▼▼▼
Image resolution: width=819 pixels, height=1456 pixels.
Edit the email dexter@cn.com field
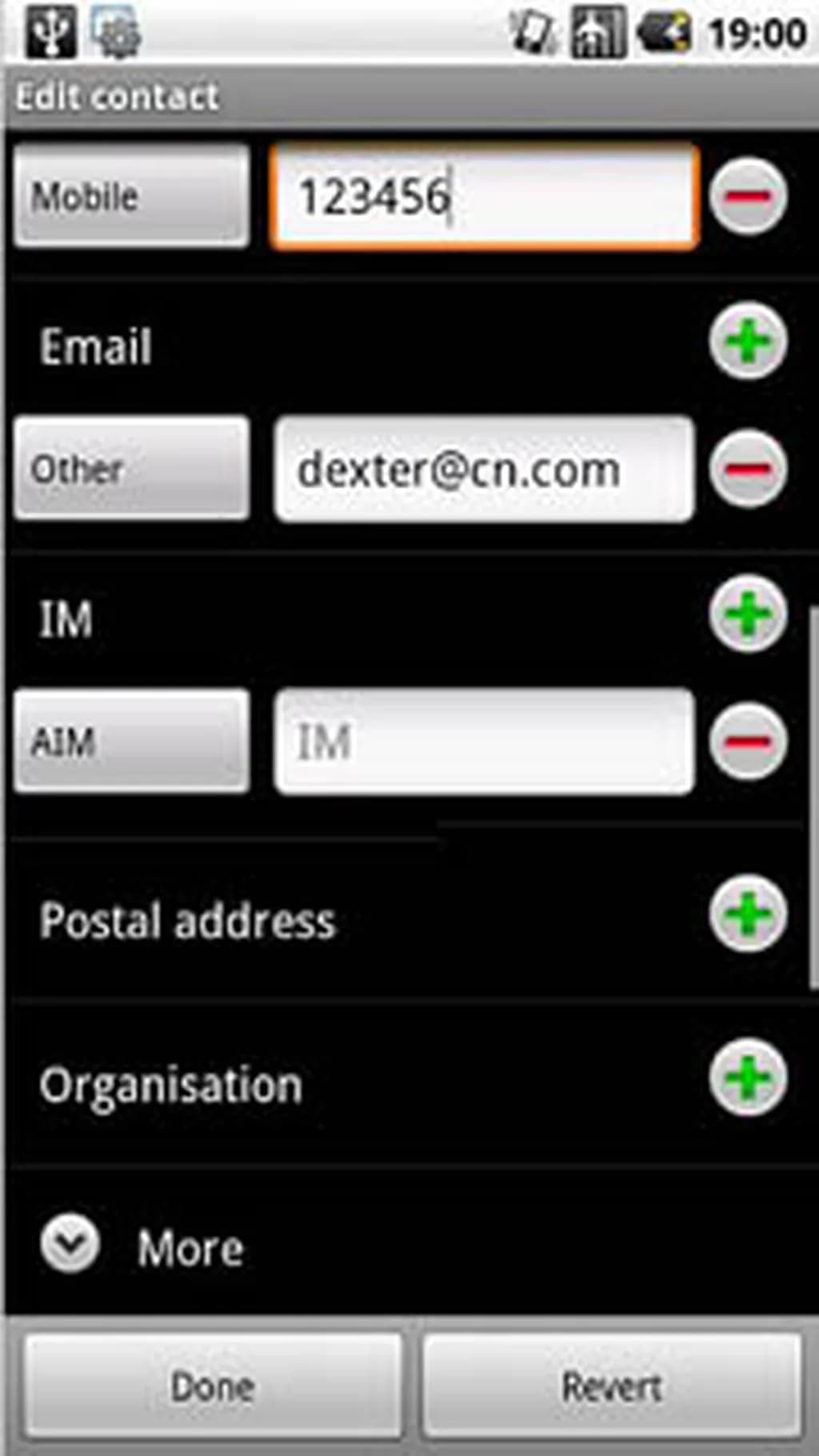click(x=484, y=470)
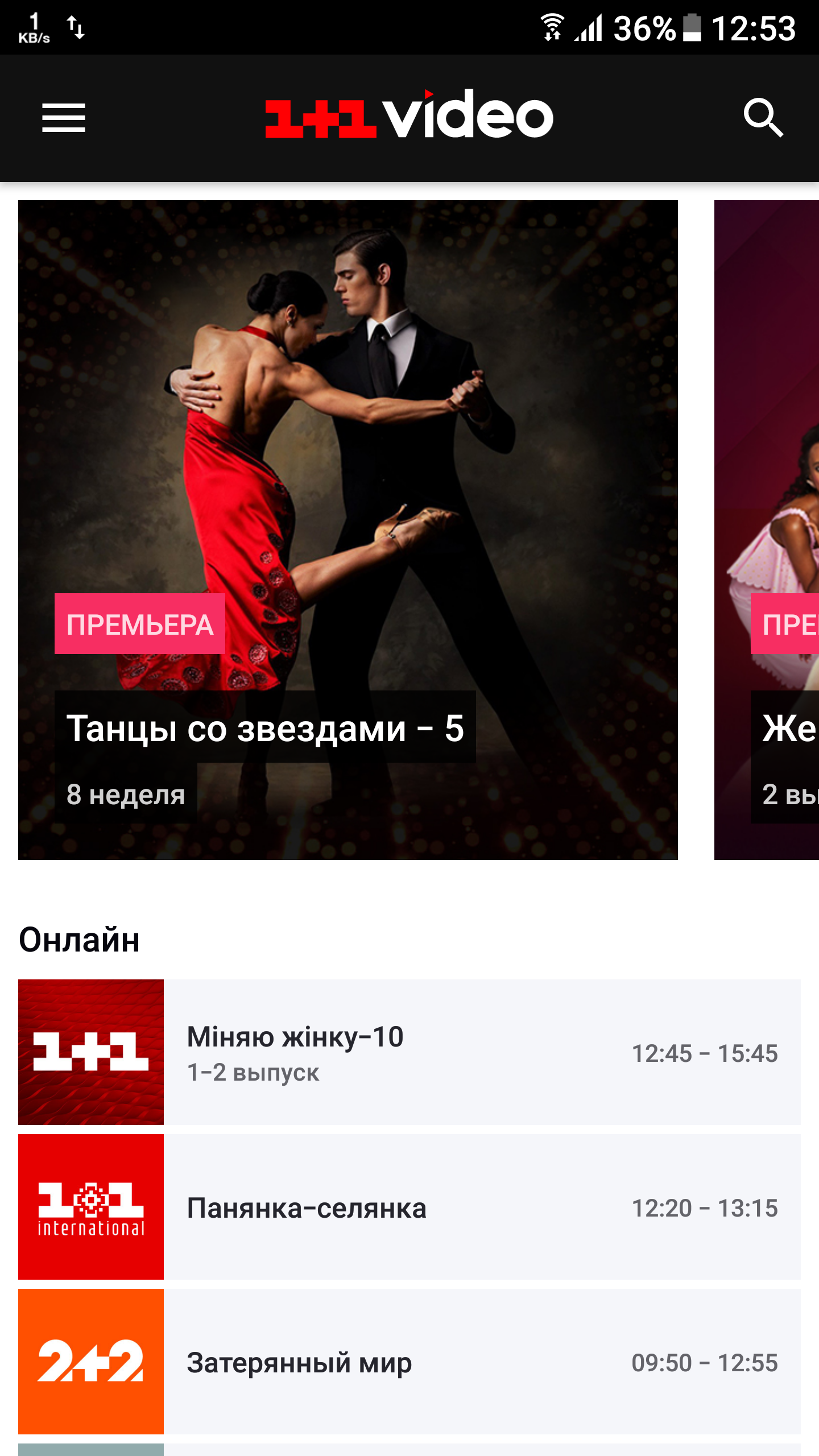Open the second premiere card with pink background
This screenshot has height=1456, width=819.
(767, 530)
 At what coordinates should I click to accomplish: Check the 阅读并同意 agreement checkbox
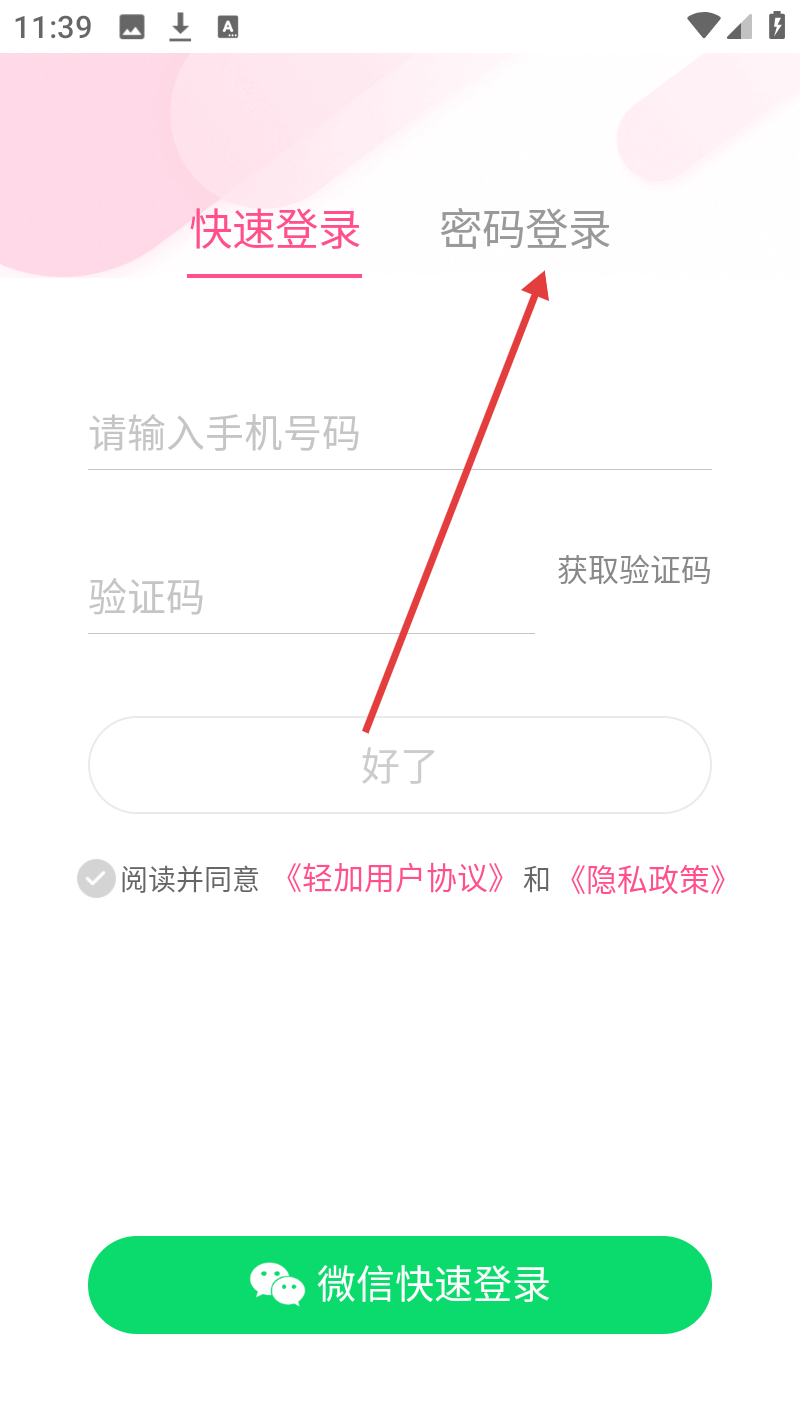click(x=96, y=879)
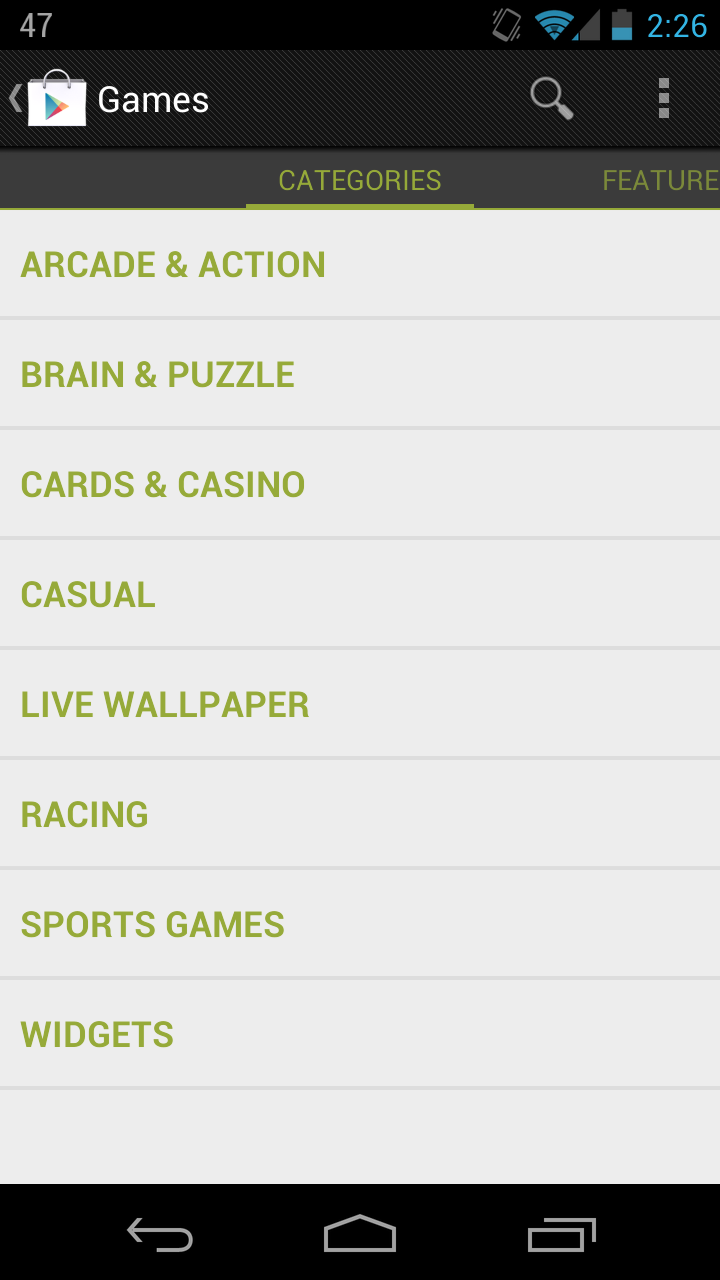Image resolution: width=720 pixels, height=1280 pixels.
Task: Open the CARDS & CASINO category
Action: 360,484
▲▲▲
What needs to be done:
Convert every one of the rows above into a Markdown table with the columns Index and Line, numbering each line and skipping blank lines. Leave the pictures out.

Exercise result:
| Index | Line |
|---|---|
| 1 | Image resolution: width=819 pixels, height=1456 pixels. |
| 2 | Edit the email dexter@cn.com field |
| 3 | click(x=484, y=470) |
| 4 | Open the second premiere card with pink background |
| 5 | This screenshot has height=1456, width=819. |
| 6 | (767, 530) |
| 7 |  At what coordinates should I click to accomplish: Check the 阅读并同意 agreement checkbox |
| 8 | click(x=96, y=879) |
| 9 | Image resolution: width=720 pixels, height=1280 pixels. |
| 10 | Task: Open the CARDS & CASINO category |
| 11 | Action: 360,484 |